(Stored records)
*-*-*

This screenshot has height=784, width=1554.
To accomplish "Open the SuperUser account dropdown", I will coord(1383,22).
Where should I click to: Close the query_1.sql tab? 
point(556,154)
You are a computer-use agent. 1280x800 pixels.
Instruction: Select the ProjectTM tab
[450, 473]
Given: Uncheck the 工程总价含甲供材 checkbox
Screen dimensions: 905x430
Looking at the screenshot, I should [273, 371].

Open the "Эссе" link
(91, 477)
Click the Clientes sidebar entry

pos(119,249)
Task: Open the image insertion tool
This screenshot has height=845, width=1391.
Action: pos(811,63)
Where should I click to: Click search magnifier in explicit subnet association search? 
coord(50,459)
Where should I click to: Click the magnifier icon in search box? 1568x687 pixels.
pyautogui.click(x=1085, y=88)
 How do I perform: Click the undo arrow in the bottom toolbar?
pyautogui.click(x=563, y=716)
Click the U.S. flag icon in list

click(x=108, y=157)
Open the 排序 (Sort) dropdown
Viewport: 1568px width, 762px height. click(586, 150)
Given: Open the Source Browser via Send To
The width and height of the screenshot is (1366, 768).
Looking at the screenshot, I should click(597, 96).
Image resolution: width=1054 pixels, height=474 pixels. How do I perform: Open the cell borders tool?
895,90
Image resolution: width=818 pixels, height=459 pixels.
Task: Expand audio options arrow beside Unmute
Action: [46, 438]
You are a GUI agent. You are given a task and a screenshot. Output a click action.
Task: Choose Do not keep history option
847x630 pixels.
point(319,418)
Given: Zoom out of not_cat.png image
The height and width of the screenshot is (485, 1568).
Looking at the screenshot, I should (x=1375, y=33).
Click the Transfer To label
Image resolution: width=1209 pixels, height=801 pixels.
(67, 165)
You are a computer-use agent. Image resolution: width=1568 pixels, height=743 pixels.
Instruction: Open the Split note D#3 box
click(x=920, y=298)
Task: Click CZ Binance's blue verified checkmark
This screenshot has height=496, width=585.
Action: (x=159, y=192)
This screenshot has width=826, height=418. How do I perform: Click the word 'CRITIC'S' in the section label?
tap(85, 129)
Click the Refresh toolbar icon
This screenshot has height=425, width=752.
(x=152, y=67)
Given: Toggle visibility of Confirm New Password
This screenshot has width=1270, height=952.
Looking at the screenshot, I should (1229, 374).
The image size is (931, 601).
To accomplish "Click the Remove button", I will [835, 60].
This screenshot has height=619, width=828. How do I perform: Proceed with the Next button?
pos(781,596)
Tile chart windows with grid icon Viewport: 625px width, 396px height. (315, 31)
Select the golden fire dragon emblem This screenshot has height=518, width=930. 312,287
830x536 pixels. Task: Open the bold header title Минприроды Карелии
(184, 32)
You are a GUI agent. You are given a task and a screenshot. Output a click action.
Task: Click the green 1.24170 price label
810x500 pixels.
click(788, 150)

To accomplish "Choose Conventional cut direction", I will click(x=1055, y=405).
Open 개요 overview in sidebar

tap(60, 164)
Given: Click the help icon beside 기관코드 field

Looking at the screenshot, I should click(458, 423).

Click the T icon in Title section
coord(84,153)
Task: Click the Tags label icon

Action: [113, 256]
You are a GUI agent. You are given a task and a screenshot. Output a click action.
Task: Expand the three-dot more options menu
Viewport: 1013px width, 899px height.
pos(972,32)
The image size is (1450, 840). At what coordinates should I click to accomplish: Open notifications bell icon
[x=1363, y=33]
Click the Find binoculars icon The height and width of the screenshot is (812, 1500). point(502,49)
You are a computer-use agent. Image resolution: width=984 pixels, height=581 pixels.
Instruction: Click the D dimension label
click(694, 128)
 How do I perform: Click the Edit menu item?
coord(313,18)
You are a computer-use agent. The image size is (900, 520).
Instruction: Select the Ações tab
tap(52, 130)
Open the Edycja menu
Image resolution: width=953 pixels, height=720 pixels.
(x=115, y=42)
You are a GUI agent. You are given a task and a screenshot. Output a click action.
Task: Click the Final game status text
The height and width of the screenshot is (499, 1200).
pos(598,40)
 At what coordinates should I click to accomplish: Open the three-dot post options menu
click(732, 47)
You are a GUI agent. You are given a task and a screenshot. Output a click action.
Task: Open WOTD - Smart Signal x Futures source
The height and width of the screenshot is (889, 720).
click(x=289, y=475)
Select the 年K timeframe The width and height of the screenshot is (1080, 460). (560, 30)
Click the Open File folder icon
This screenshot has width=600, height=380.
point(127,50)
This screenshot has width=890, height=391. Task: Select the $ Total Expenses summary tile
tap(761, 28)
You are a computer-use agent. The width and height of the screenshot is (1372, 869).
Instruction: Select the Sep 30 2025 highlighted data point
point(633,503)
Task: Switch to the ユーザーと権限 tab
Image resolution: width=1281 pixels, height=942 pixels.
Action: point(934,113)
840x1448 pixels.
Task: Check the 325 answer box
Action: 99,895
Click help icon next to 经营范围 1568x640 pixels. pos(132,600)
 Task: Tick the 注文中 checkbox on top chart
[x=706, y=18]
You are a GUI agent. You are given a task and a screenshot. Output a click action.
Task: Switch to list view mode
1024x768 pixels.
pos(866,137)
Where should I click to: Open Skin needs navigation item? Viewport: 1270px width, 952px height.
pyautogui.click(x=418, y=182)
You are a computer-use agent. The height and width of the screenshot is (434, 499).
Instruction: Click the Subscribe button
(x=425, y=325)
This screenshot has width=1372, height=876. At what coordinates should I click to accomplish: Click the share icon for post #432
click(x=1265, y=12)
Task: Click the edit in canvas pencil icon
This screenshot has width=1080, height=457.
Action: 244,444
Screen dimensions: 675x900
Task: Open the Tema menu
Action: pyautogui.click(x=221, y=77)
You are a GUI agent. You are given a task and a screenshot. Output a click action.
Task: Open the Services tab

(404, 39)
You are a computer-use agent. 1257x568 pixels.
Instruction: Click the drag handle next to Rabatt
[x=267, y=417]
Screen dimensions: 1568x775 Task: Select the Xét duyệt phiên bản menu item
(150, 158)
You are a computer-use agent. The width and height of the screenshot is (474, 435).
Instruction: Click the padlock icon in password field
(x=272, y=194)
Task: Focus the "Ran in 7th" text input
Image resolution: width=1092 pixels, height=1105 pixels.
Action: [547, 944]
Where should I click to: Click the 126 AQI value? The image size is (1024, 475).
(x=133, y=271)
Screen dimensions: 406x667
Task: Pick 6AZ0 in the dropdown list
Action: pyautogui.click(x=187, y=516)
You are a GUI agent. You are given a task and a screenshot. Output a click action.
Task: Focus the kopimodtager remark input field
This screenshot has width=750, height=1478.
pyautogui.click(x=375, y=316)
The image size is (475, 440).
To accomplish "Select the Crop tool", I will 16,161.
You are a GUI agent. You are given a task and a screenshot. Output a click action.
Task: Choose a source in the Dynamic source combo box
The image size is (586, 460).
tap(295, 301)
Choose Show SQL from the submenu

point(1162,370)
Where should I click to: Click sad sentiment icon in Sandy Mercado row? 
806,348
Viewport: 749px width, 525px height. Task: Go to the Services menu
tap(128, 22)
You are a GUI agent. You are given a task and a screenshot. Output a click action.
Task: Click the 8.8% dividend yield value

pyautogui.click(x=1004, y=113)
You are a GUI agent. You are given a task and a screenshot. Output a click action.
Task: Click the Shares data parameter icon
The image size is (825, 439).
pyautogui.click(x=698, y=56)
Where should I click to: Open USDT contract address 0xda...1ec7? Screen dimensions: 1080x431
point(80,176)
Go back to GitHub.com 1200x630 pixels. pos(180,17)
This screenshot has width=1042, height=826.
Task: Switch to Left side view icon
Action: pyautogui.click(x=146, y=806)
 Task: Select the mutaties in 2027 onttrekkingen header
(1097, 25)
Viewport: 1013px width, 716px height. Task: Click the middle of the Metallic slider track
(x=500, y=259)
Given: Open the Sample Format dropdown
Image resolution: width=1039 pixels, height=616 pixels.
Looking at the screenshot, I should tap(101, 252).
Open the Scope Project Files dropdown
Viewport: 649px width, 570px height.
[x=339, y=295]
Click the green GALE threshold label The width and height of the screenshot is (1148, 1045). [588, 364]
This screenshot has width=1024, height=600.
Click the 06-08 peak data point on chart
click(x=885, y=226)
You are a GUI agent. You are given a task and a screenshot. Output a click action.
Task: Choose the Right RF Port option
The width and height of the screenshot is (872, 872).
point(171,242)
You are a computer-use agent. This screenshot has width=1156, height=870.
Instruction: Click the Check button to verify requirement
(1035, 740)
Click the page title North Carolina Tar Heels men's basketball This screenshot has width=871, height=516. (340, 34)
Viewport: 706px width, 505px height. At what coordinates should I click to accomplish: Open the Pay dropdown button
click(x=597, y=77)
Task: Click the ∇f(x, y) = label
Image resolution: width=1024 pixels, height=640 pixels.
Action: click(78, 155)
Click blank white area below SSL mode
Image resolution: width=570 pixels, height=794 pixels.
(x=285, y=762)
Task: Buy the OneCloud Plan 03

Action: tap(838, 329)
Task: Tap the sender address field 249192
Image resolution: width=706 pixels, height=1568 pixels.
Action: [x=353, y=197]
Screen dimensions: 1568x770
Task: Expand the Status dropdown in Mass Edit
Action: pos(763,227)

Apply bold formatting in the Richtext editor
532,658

*-*-*

** Activity **
Copy the lines that hold the word "Focus". Take them from the records above.

** Response below **
Task: Focus the "Ran in 7th" text input
Task: Focus the kopimodtager remark input field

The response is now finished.